8. The method of claim 7 wherein in said changing step said individual cell is changed to a deenergized state if said individual cell is energized and said second plurality picture element is less than the dither threshold value selected for said second frame and said individual cell is changed to an energized state if said individual cell is de-energized and said second plurality picture element is greater than the dither threshold value selected for said second frame.

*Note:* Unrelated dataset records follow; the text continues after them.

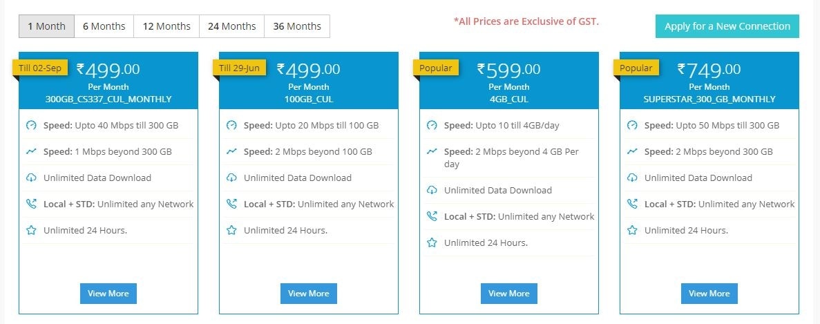
Task: Click Apply for a New Connection button
Action: pyautogui.click(x=727, y=26)
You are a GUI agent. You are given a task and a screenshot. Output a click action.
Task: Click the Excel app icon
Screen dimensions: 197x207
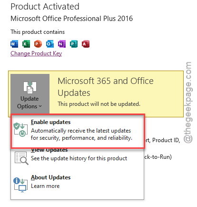(26, 44)
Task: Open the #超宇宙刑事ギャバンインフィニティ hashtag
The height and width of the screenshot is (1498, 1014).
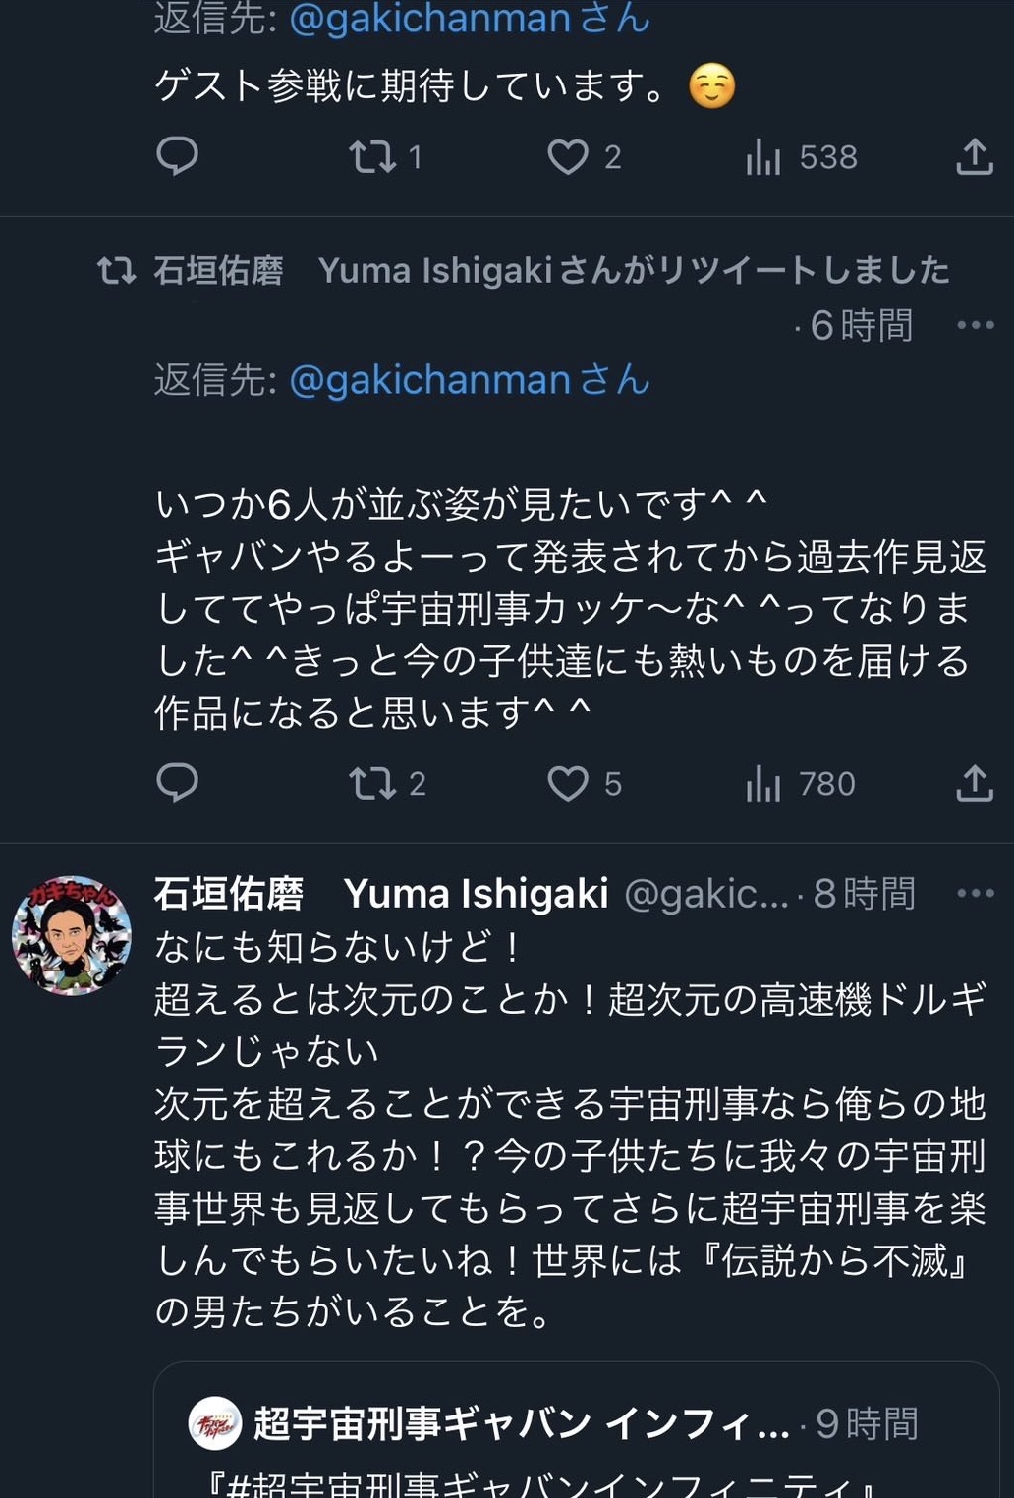Action: tap(542, 1485)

9. The method of claim 7 wherein said two dither threshold values assigned to said individual cell are predeterminately greater than and less than, respectively, a nominal dither threshold value assigned to said individual cell from a predetermined dither matrix D.sub.n.

10. The method of claim 9 wherein each said intensity value lies within a range of values, wherein said dither matrix D.sub.n comprises a plurality of nominal dither threshold values distributed within said range, wherein said cells of said display medium are arranged in a plurality of submatrices, and wherein each of said nominal dither threshold values is assigned to a different one of the cells of at least one of said submatrices.

11. The method of claim 10 wherein each of said submatrices comprises n.sup.2 cells in n cell-by-n cell arrangement, n being an integer power of 2 and wherein said dither matrix D.sub.n comprises the matrices k[4D.sub.n/2 ], k[4D.sub.n/2 + U.sub.n/2 ], k[4D.sub.n/2 + 2U.sub.n/2 ] and k[4D.sub.n/2 + 3U.sub.n/2 ] in two-by-two arrangement, D.sub.2 being a two-by-two matrix comprising the numbers 0, 1, 2 and 3, U.sub.2 being a two-by-two matrix each element of which is 1 and k being a predetermined scalar constant.

12. A display system comprising, a display panel having a plurality of two-state display cells, means for receiving a time-varying intensity signal representing the intensity of a selected picture element of an animated image, means for providing first and second signals respectively representing first and second thresholds, said first and second thresholds being respectively less than and greater than a predetermined dither threshold value assigned to an individual one of said display cells, means for selecting one of said threshold signals, and means operative when said intensity signal bears a predetermined relationship to said selected threshold signal for changing the state of said cell, said selecting means characterized by means for selecting said one of said threshold signals on the basis of the state of said individual cell.

13. The display system of claim 12 wherein said individual cell comprises one cell of an n cell-by-n cell submatrix of said cells, and wherein said dither threshold value is taken from a dither matrix D.sub.n having dither threshold values each assigned to a respective cell of said submatrix.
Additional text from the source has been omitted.